Skiing with grandsons

Skiing with grandsons

But Dad kept skiing. Germany, Austria, Switzerland, and then Colorado. I remember him telling me about riding a chairlift with a 70-year-old man and thinking to himself, “I hope I can still ski like that when I’m 70.” Dad was 60 then. Nine years later, Breckenridge Ski Resort opened the highest chair lift in the U.S. The bottom of the lift is at 11,901 feet; the top is at 12,840 feet. Yup, Dad skied it. That was ten years ago…when Dad was 69. In 2010 he took his two grandsons skiing (I think the boys may have snowboarded.) Last year (2014), just a few months shy of his 78th birthday, Dad set a personal record: 28,899 vertical feet in one day, with runs on five mountains at Breckenridge. That’s nearly 5½ miles of skiing, by the way.
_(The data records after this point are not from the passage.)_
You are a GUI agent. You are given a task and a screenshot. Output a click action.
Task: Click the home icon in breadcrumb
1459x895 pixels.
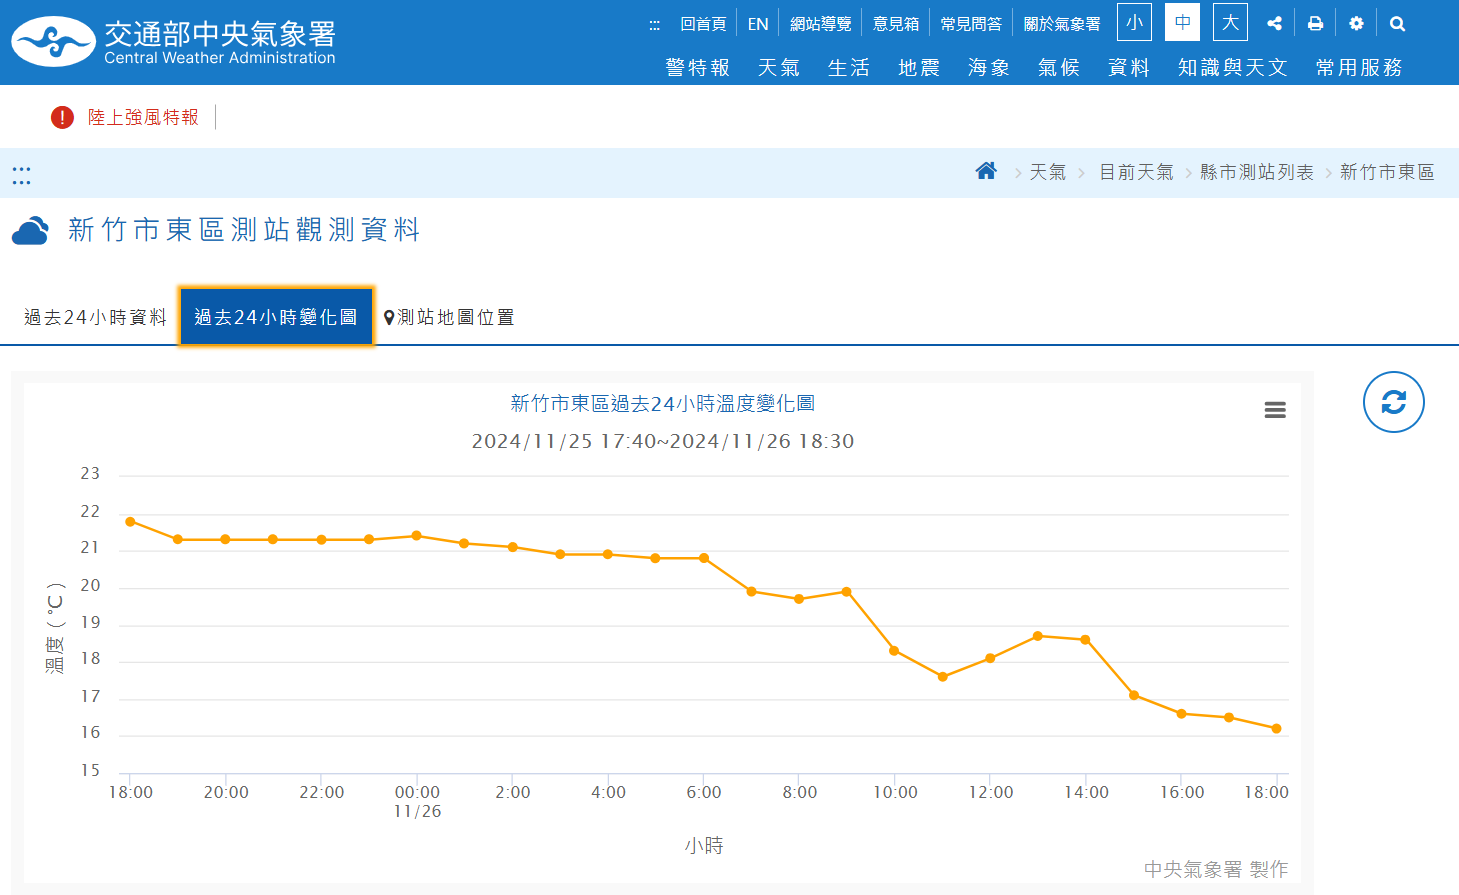pyautogui.click(x=986, y=171)
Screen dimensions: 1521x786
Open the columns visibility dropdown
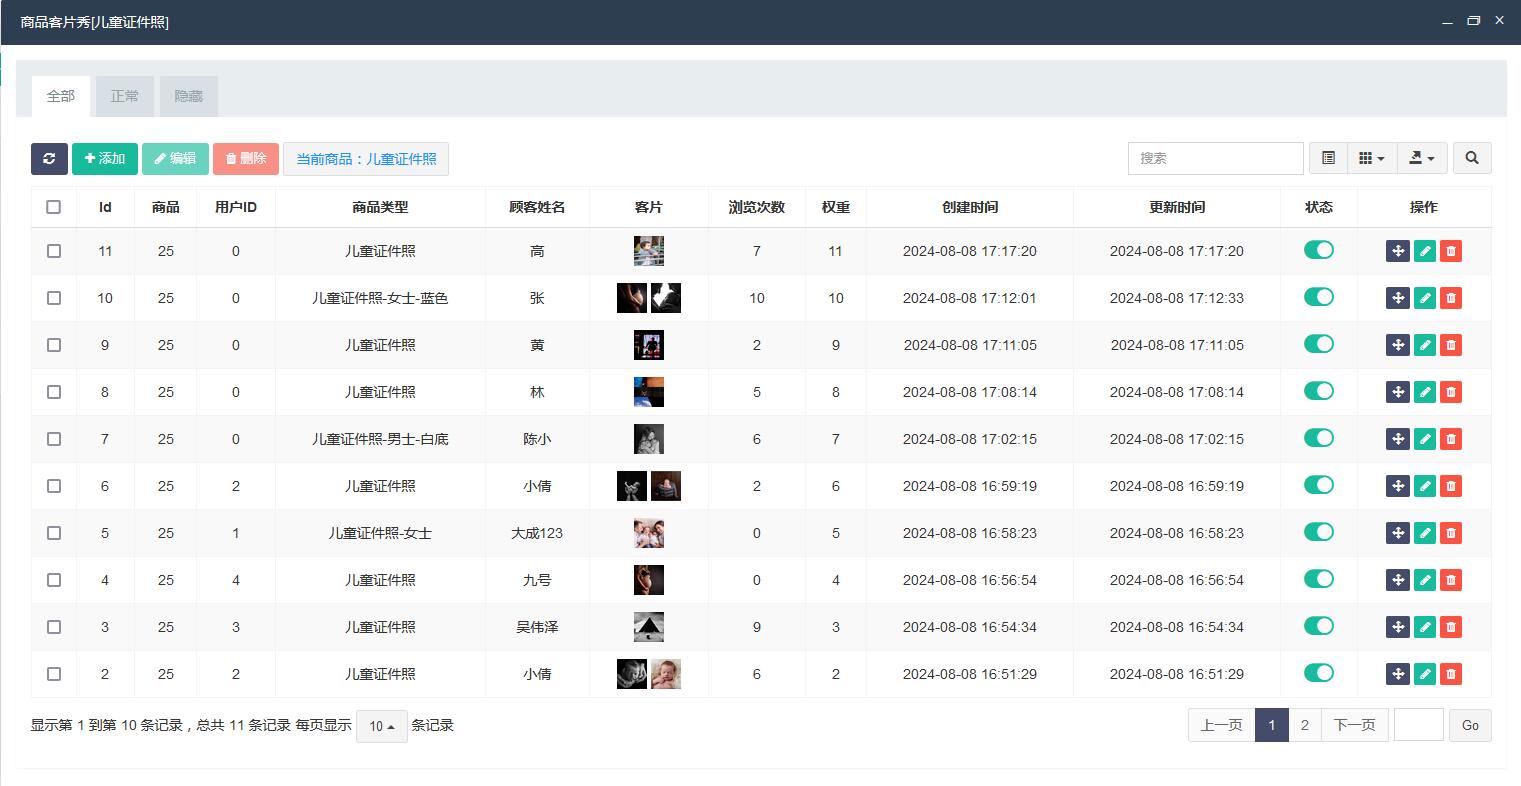1371,158

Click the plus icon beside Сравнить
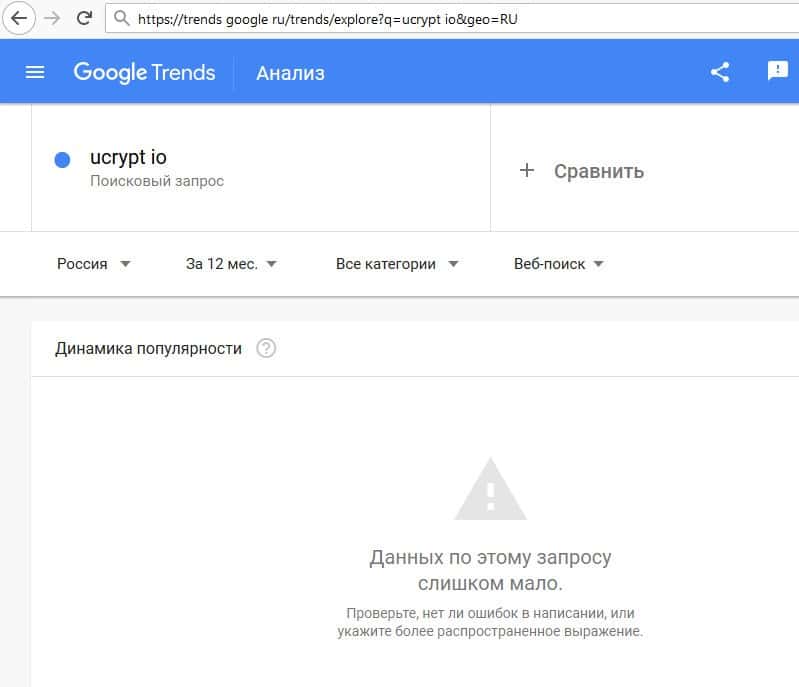tap(527, 171)
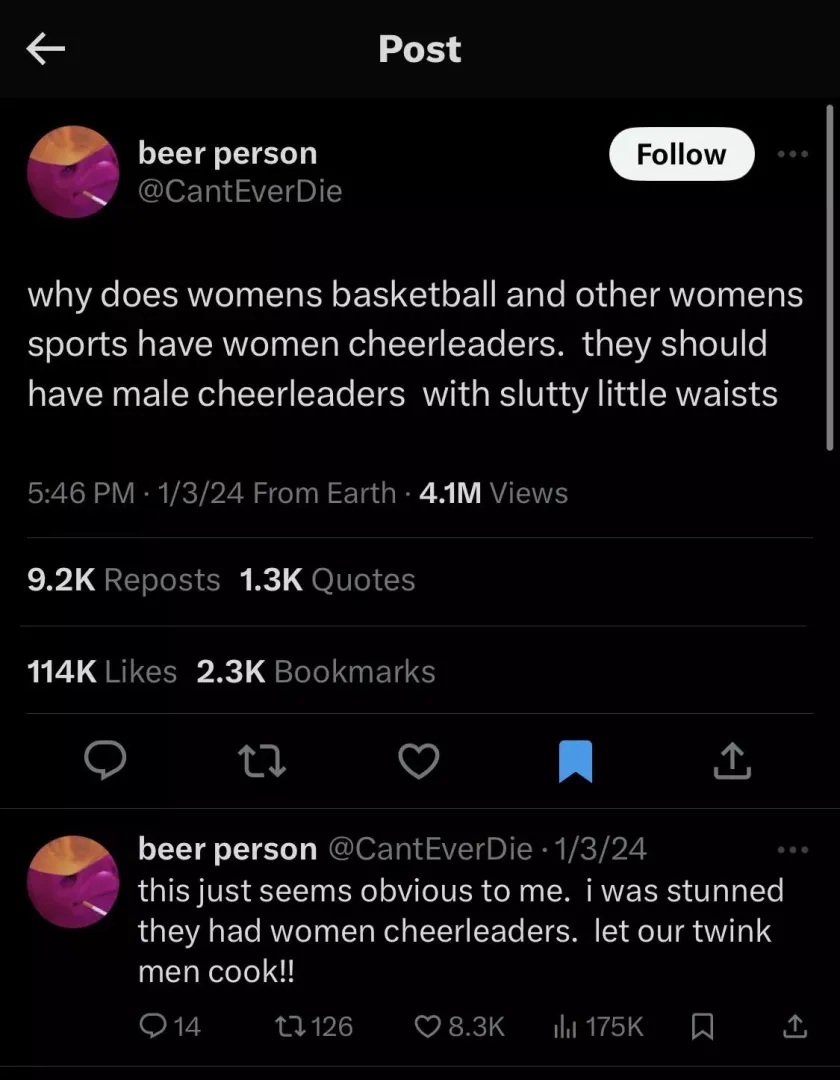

So Dad has hung up his skis…after a forty-year run that spanned at least four states and provinces in five countries on two continents; countless miles of downhill, hundreds (thousands?) of lifts, dozens of different runs; at least one taxi ride back to the hostel after ending the last run of the day on the wrong side of the mountain! I wonder how many men, women, and children my Dad regaled with his stories as they rode together up the chair lifts. (By midway through one day of skiing with my Dad at a resort with a triple chair, I could tell his stories for him because I’d heard them so many times!)

My Dad—my nearly-79-year-old father with a four-year-old pacemaker and a leaking heart valve—has finally hung up his skis. He’s pretty amazing. I’d love to be like him. And I’m pretty darn proud of him. Way to go, Dad. I love you.